The CDU/FDP, together with the Christian Social Union, the CDU’s sister party in Bavaria, is a handful short of a two-thirds majority in parliament. Even if it wanted to, therefore, the FDP could not bring down the government by switching alliances, as it did in 1982 when it deserted the SPD to put the DCU in power.

Although the FDP can no longer control the CDU by threatening to desert it, it can use its considerably enhanced tail to wag the dog of government. One area the FDP, through Herr Genscher, has made virtually its own is Germany’s foreign policy. Its central aim here will be to change NATO from a military institution into a political forum while strengthening the CSCE (Conference on Security and Cooperation in Europe).

All this, according to Genscher’s vision, is to be effected by including the Soviet Union in as many international discussions as possible until the sun rises, one day, over a brand-new United States of Europe. Ultimately, although no one in the Foreign Ministry is breathing a word of it at the moment, Genscher would see nothing wrong in turning Germany into a nuclear-free zone. One of th first casualties of the FDP’s increased clout will, in any case, be the $42-billion Eurofighter project undertaken jointly with Britain, Spain, and Italy. At Genscher’s insistence Bonn is quietly preparing to pull out of the scheme, thereby effectively consigning it to the scrap heap.
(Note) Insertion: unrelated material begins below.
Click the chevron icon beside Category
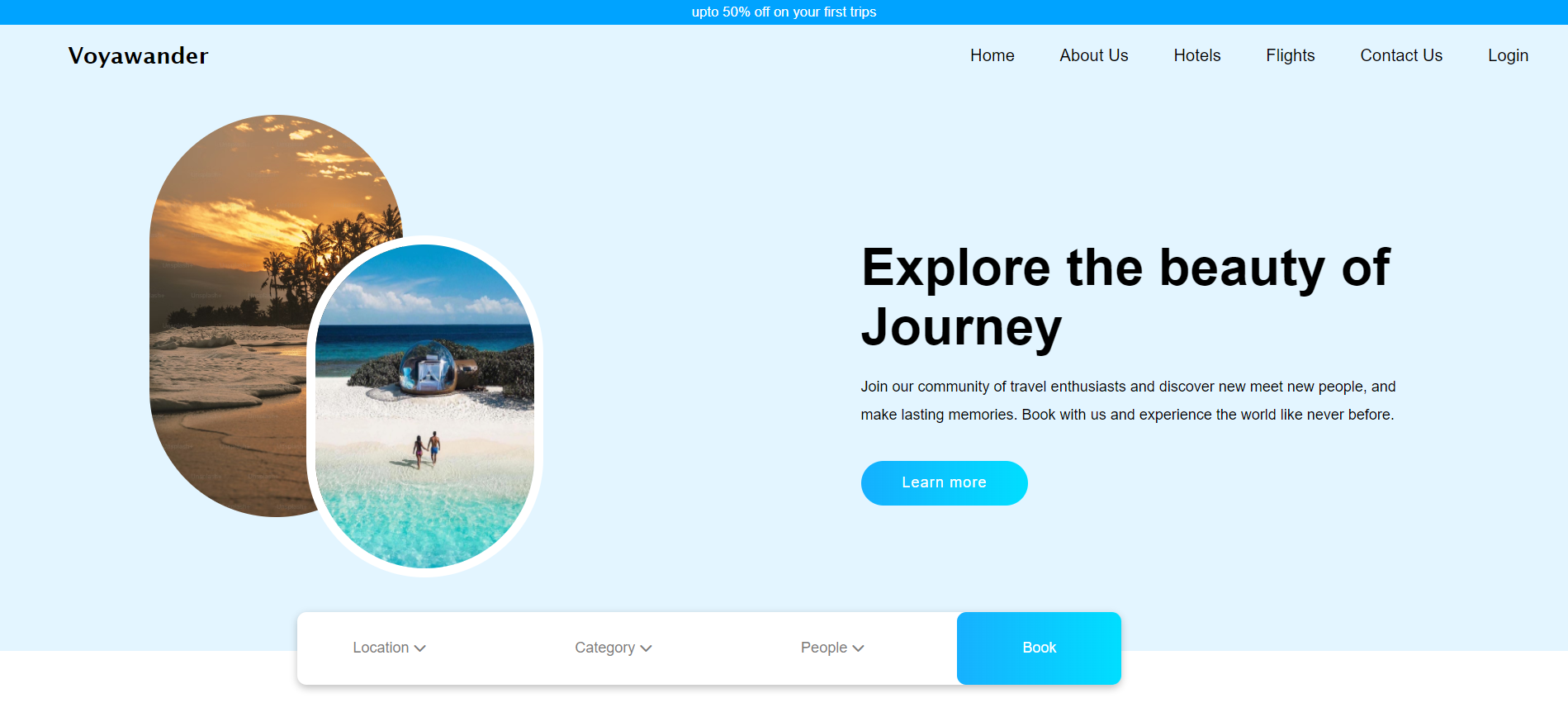 [x=646, y=648]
Thrown into this potent mix of problems are the social consequences of unification. A sudden surge of support for the CDU in Berlin was directly ascribed to the street riots two weeks before the elections. The same thinking permeated the rest of the country in the wake of regular weekend soccer riots in which police in East Germany had to use firearms on three occasions. The incidence of anarchist youths in balaclavas armed with stones and Molotov cocktails rampaging through the streets of Germany’s larger cities after demonstrations has grown considerably over the last 14 months. Law and order is going to be an important issue in the next few years.
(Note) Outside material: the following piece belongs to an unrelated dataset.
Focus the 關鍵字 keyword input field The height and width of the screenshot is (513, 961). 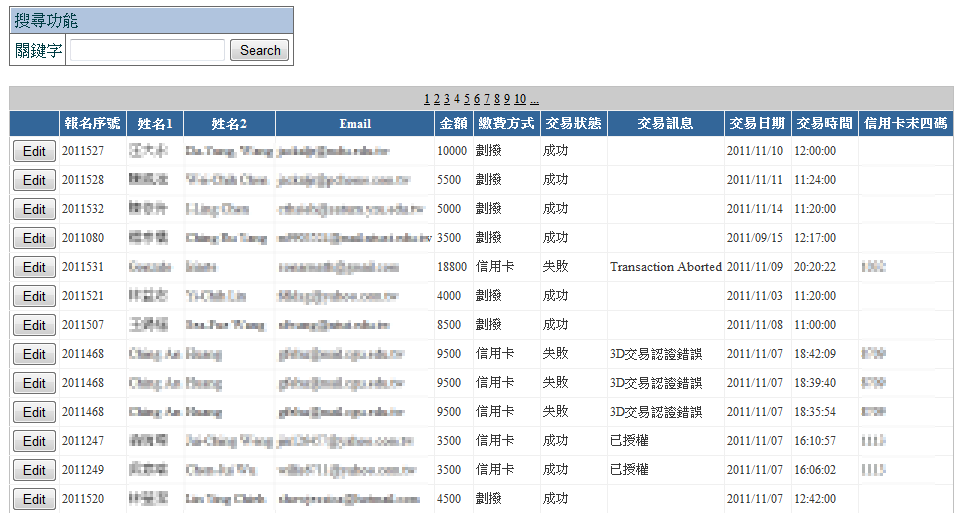147,50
But the greatest problem for Germany, and indeed for Europe, will be the tide of would-be immigrants from Eastern Europe and, more worryingly, from the Soviet Union if Moscow goes ahead with plans to allow its people free travel starting next summer.

There are two million ethnic Germans living in the Soviet Union. Five hundred thousand of them have already applied for visas to emigrate and are waiting for the necessary permission from Moscow. A further three million are still in Eastern Europe. Many are faced with not only issues based on their living conditions, but also surrounding their computers. Many never took the time to back up hard drives or even considered that data recovery services would be required. So now, despite their Apple MacBooks aplenty, many are finding themselves in need of Mac hard drive repair. It is an unfortunate issue for them, but there are larger concerns than simply hard drive failures. All of them have a right under the German constitution to live in Germany. This year alone West Germany absorbed one million newcomers. The housing shortage is acute and the mood is increasingly intolerant.

Germany’s policy at the moment is to open its borders. It already has no visa restrictions for Czechoslovakians and is about to allow Poles free entry. When the Soviets start coming at a rate estimated by a Geneva demography institute at three to five million a year, the social infrastructure will collapse. How to deal with this onslaught while coping with the eastern-German immigrants still streaming into western Germany at a rate of 15,000 a month will absorb all the energies of a government which may even now be wondering why it was so keen to volunteer to sweep up and restore order after the last guests had departed.